Intégrer l’entreprise à la formation médicale en temps réel
Les étudiants en médecine et les internes ne sont généralement pas exposés aux réalités commerciales quotidiennes du système de santé américain. Cette lacune les empêche de comprendre le monde des employés et de militer en faveur des changements et des conditions de travail qui profitent à tous les travailleurs de la santé. Une formation formelle en gestion d’entreprise et en management devrait faire partie intégrante du cursus de chaque école de médecine et de chaque résidence aux États-Unis, dès le premier jour. Aujourd’hui, si cette formation est dispensée dans les écoles de médecine, c’est le plus souvent par accident ou sous la forme d’un MBA ou d’un MPH indépendant qui s’intègre rarement de manière organique et en temps réel à la formation médicale proprement dite. Tous les médecins n’ont pas besoin d’un MBA ou d’un MPH. Cependant, tous ont besoin d’une meilleure compréhension contextuelle de la manière dont la médecine qu’ils souhaitent pratiquer est façonnée par les circonstances économiques et fiscales qui l’entourent – circonstances qu’ils ne contrôlent pas.
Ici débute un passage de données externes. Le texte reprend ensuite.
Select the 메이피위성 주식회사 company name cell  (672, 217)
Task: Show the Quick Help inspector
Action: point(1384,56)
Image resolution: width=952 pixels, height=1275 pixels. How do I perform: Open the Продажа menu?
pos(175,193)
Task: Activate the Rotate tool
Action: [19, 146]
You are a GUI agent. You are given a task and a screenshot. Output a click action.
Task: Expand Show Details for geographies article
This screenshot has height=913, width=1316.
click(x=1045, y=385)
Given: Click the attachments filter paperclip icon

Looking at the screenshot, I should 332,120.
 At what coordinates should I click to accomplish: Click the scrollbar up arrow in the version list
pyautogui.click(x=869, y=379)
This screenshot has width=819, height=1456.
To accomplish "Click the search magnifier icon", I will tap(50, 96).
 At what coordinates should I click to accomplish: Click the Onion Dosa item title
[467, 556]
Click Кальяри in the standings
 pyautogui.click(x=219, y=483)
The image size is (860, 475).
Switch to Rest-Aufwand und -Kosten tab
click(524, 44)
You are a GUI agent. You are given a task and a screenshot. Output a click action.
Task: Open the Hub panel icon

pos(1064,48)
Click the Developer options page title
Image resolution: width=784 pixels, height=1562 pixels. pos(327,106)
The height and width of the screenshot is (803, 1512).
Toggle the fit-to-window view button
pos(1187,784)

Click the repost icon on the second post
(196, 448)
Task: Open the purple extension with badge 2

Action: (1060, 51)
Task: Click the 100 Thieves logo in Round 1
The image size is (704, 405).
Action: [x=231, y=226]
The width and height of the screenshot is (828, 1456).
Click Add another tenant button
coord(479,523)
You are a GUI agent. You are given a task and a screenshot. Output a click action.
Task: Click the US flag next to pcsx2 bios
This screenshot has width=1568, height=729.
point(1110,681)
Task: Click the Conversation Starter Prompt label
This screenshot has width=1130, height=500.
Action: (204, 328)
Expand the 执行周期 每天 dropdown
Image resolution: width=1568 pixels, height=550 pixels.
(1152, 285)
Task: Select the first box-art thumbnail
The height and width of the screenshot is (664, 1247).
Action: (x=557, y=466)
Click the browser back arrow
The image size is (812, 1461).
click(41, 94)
C’est une autre raison pour laquelle les jeunes médecins sont malheureux et épuisés. Ils ne peuvent pas demander des changements spécifiques ou critiquer correctement les avantages et les inconvénients de la structure de leur travail parce qu’ils n’ont pas été sensibilisés, en temps réel, à mesure qu’ils apprennent la pratique clinique, à la façon dont leur travail est façonné par des réalités telles que l’assurance la couverture et le remboursement, la fragmentation du système de prestation de soins, la situation financière de leur employeur, etc. santé et les facteurs socio-économiques circonstances de leurs patients. Ils ne reçoivent pas les méthodes et les outils liés à l’amélioration des processus et de la qualité, à la budgétisation, à la négociation, à la gestion des risques, au leadership et à la gestion des talents, qui pourraient les aider à faire face à ces forces négatives. Ils sont également peu exposés, dans le cadre de leur formation, à d’importants facteurs « doux » sur le lieu de travail sur le lieu de travail dans des domaines tels que le travail en équipe, le travail en réseau, la communication et l’écoute, l’empathie et la résolution de problèmes – autant d’éléments nécessaires pour les rapprocher des autres travailleurs de la santé et défendre efficacement leurs intérêts auprès des employeurs du secteur de la santé.
Le moment est venu pour les médecins d’assumer leur identité d’employés. Il en va de leur propre intérêt en tant qu’employés. professionnels. Il aidera les autres membres du personnel de santé ainsi que les patients. En outre, elle constitue un contrepoids nécessaire à la puissante éthique d’entreprise qui règne actuellement dans le secteur des soins de santé aux États-Unis.
Timothy Hoff, PhD, est professeur de gestion et de systèmes de soins de santé à l’université de Northeastern, chercheur associé à l’université d’Oxford et auteur du livre 2022, À la recherche du médecin de famille : Primary Care on the Brink (Johns Hopkins University Press).